**Supplied records**.
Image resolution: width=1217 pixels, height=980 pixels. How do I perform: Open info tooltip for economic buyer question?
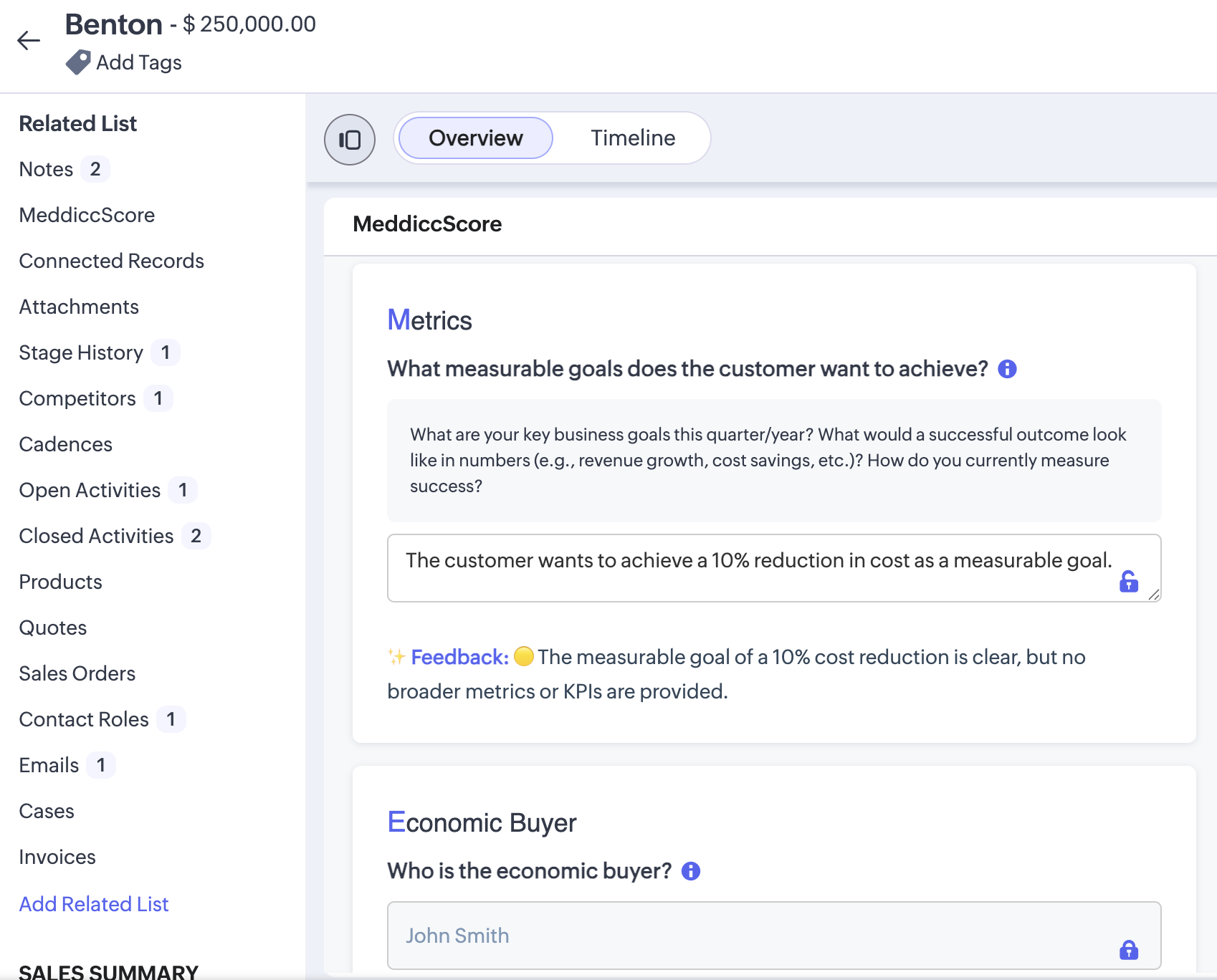691,870
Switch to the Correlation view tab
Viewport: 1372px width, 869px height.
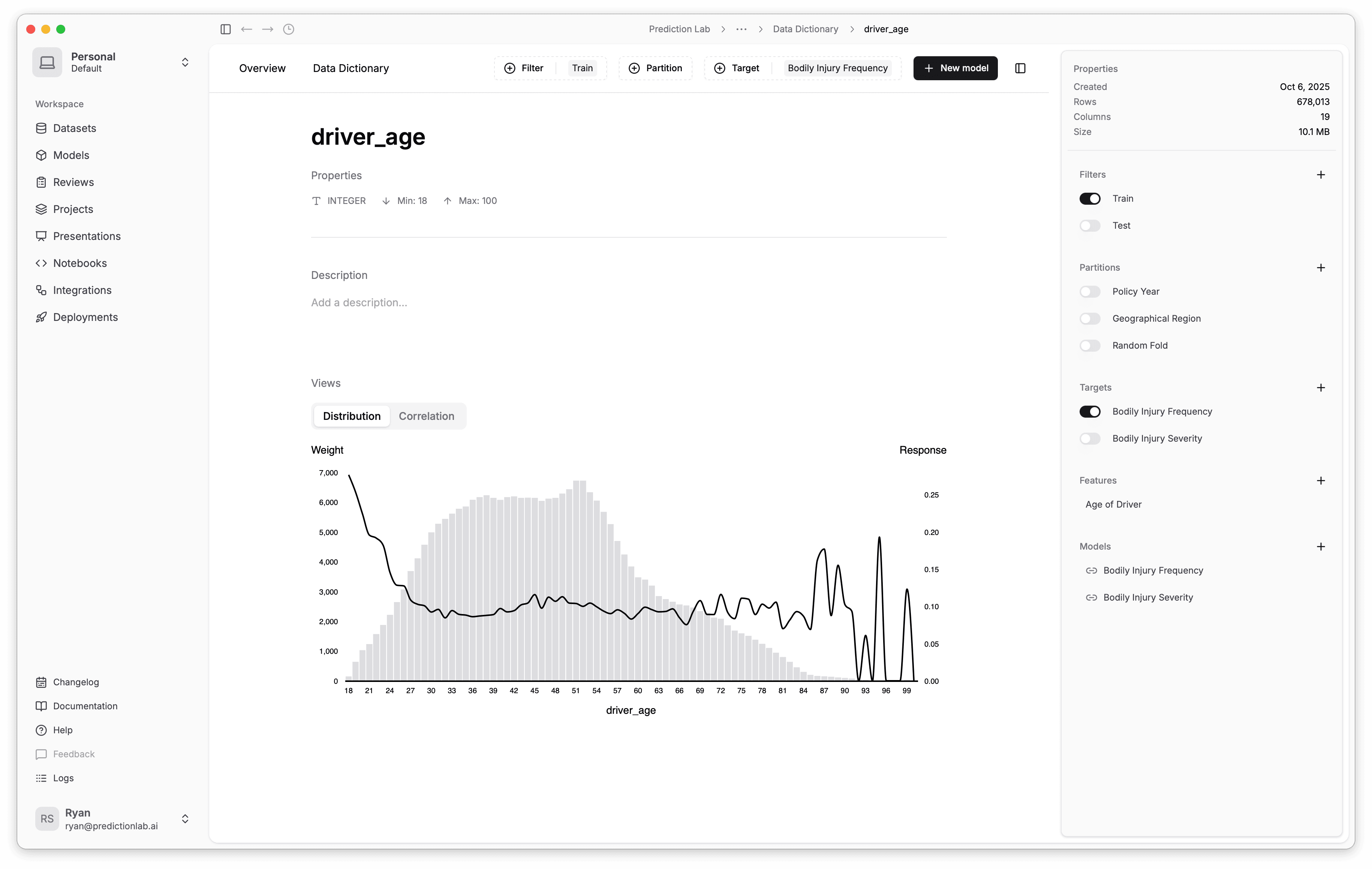tap(426, 416)
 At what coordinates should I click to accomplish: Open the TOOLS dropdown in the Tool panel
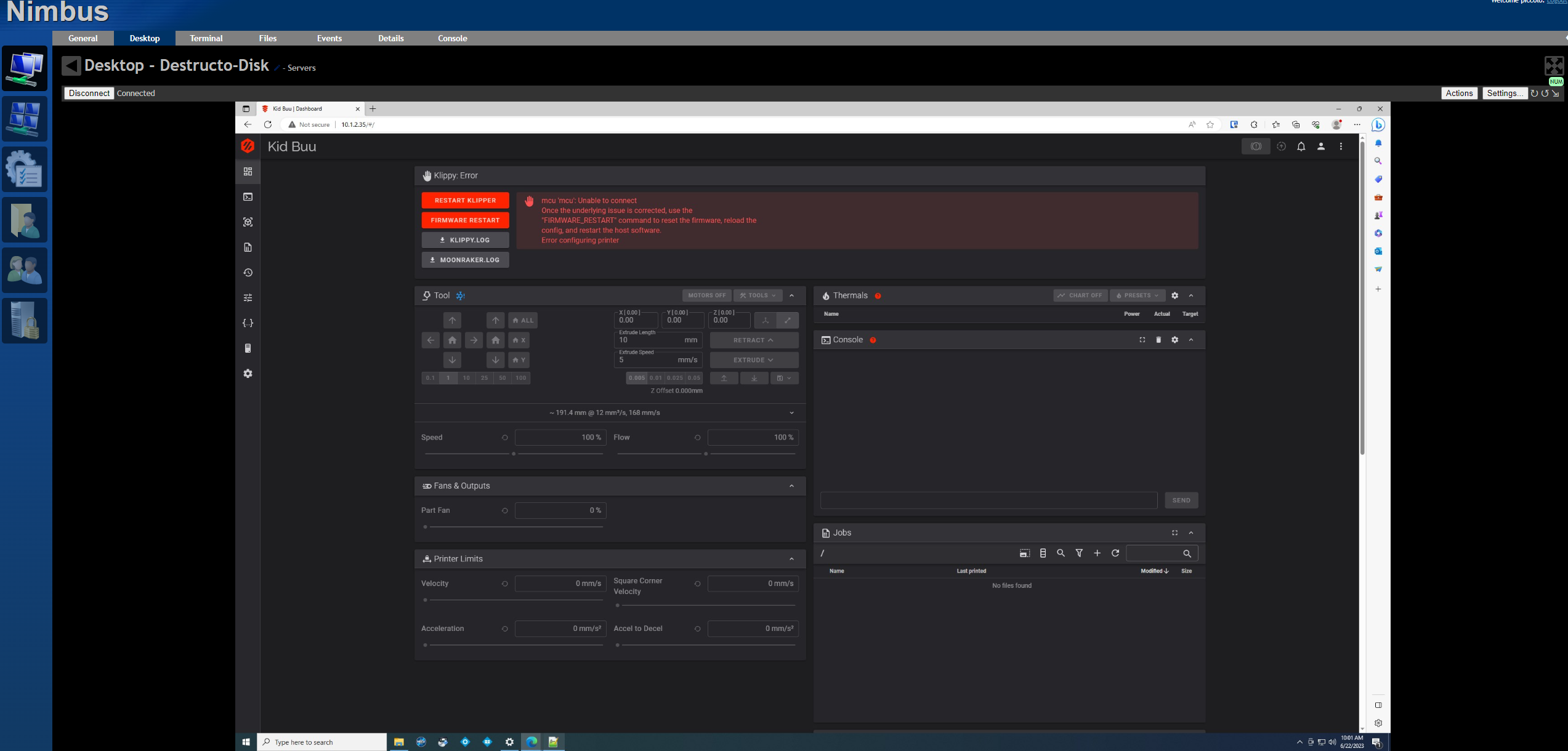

**What you should do**.
Please print an exact copy of the records, with no pictures.

**Your response**.
Image resolution: width=1217 pixels, height=980 pixels. How do I perform: Open info tooltip for economic buyer question?
691,870
Switch to the Correlation view tab
Viewport: 1372px width, 869px height.
tap(426, 416)
 At what coordinates should I click to accomplish: Open the TOOLS dropdown in the Tool panel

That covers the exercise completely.